Task directions. Repeat each line of the material word for word.

Data listing.
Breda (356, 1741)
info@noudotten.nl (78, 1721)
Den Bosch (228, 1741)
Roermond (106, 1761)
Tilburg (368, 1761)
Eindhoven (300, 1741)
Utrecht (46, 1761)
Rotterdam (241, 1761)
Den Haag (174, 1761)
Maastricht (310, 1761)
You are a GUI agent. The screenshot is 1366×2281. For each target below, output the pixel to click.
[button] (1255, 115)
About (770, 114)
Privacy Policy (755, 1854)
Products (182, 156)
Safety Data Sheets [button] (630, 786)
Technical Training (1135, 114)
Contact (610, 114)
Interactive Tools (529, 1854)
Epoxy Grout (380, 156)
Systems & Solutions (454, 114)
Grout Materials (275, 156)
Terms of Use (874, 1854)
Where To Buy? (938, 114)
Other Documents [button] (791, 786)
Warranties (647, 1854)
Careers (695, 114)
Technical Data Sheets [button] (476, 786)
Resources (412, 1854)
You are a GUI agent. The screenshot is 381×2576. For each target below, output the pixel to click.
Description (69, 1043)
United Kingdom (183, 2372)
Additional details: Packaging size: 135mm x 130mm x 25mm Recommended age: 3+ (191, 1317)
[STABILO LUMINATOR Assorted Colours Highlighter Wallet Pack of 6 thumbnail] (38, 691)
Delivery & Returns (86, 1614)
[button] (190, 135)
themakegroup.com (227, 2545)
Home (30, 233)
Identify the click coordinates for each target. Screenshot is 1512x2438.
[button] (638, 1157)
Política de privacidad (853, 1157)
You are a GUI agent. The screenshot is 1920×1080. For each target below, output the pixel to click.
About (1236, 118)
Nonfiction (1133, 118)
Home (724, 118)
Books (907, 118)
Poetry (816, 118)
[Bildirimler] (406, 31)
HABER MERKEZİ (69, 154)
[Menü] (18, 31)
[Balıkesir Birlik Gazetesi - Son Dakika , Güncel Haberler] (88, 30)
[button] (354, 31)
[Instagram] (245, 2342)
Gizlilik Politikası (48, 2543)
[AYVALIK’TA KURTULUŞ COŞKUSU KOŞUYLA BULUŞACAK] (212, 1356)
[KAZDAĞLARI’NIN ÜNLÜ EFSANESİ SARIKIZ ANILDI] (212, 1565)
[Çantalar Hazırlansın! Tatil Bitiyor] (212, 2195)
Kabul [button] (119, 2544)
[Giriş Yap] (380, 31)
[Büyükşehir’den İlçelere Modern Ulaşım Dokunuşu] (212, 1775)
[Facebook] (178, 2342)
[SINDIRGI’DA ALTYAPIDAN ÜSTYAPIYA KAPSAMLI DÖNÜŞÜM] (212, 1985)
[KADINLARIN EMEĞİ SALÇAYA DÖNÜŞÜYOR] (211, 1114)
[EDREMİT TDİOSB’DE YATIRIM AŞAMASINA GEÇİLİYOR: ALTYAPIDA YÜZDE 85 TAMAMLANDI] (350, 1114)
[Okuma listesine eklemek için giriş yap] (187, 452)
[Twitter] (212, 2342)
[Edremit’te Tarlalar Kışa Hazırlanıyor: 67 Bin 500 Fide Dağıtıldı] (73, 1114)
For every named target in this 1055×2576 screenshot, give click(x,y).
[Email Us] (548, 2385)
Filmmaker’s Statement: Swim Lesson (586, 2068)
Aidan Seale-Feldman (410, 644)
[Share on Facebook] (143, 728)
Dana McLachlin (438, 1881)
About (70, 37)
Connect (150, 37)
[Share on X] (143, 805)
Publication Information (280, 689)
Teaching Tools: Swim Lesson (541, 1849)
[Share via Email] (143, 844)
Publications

Answer section.
Breda (356, 1741)
info@noudotten.nl (78, 1721)
Den Bosch (228, 1741)
Roermond (106, 1761)
Tilburg (368, 1761)
Eindhoven (300, 1741)
Utrecht (46, 1761)
Rotterdam (241, 1761)
Den Haag (174, 1761)
Maastricht (310, 1761)
You are a GUI agent. The screenshot is 1366×2281. For each target below, output the pixel to click.
[button] (1255, 115)
About (770, 114)
Privacy Policy (755, 1854)
Products (182, 156)
Safety Data Sheets [button] (630, 786)
Technical Training (1135, 114)
Contact (610, 114)
Interactive Tools (529, 1854)
Epoxy Grout (380, 156)
Systems & Solutions (454, 114)
Grout Materials (275, 156)
Terms of Use (874, 1854)
Where To Buy? (938, 114)
Other Documents [button] (791, 786)
Warranties (647, 1854)
Careers (695, 114)
Technical Data Sheets [button] (476, 786)
Resources (412, 1854)
You are a GUI agent. The screenshot is 381×2576. For each target below, output the pixel to click.
Description (69, 1043)
United Kingdom (183, 2372)
Additional details: Packaging size: 135mm x 130mm x 25mm Recommended age: 3+ (191, 1317)
[STABILO LUMINATOR Assorted Colours Highlighter Wallet Pack of 6 thumbnail] (38, 691)
Delivery & Returns (86, 1614)
[button] (190, 135)
themakegroup.com (227, 2545)
Home (30, 233)
Identify the click coordinates for each target. Screenshot is 1512x2438.
[button] (638, 1157)
Política de privacidad (853, 1157)
You are a GUI agent. The screenshot is 1920×1080. For each target below, output the pixel to click.
About (1236, 118)
Nonfiction (1133, 118)
Home (724, 118)
Books (907, 118)
Poetry (816, 118)
[Bildirimler] (406, 31)
HABER MERKEZİ (69, 154)
[Menü] (18, 31)
[Balıkesir Birlik Gazetesi - Son Dakika , Güncel Haberler] (88, 30)
[button] (354, 31)
[Instagram] (245, 2342)
Gizlilik Politikası (48, 2543)
[AYVALIK’TA KURTULUŞ COŞKUSU KOŞUYLA BULUŞACAK] (212, 1356)
[KAZDAĞLARI’NIN ÜNLÜ EFSANESİ SARIKIZ ANILDI] (212, 1565)
[Çantalar Hazırlansın! Tatil Bitiyor] (212, 2195)
Kabul [button] (119, 2544)
[Giriş Yap] (380, 31)
[Büyükşehir’den İlçelere Modern Ulaşım Dokunuşu] (212, 1775)
[Facebook] (178, 2342)
[SINDIRGI’DA ALTYAPIDAN ÜSTYAPIYA KAPSAMLI DÖNÜŞÜM] (212, 1985)
[KADINLARIN EMEĞİ SALÇAYA DÖNÜŞÜYOR] (211, 1114)
[EDREMİT TDİOSB’DE YATIRIM AŞAMASINA GEÇİLİYOR: ALTYAPIDA YÜZDE 85 TAMAMLANDI] (350, 1114)
[Okuma listesine eklemek için giriş yap] (187, 452)
[Twitter] (212, 2342)
[Edremit’te Tarlalar Kışa Hazırlanıyor: 67 Bin 500 Fide Dağıtıldı] (73, 1114)
For every named target in this 1055×2576 screenshot, give click(x,y).
[Email Us] (548, 2385)
Filmmaker’s Statement: Swim Lesson (586, 2068)
Aidan Seale-Feldman (410, 644)
[Share on Facebook] (143, 728)
Dana McLachlin (438, 1881)
About (70, 37)
Connect (150, 37)
[Share on X] (143, 805)
Publication Information (280, 689)
Teaching Tools: Swim Lesson (541, 1849)
[Share via Email] (143, 844)
Publications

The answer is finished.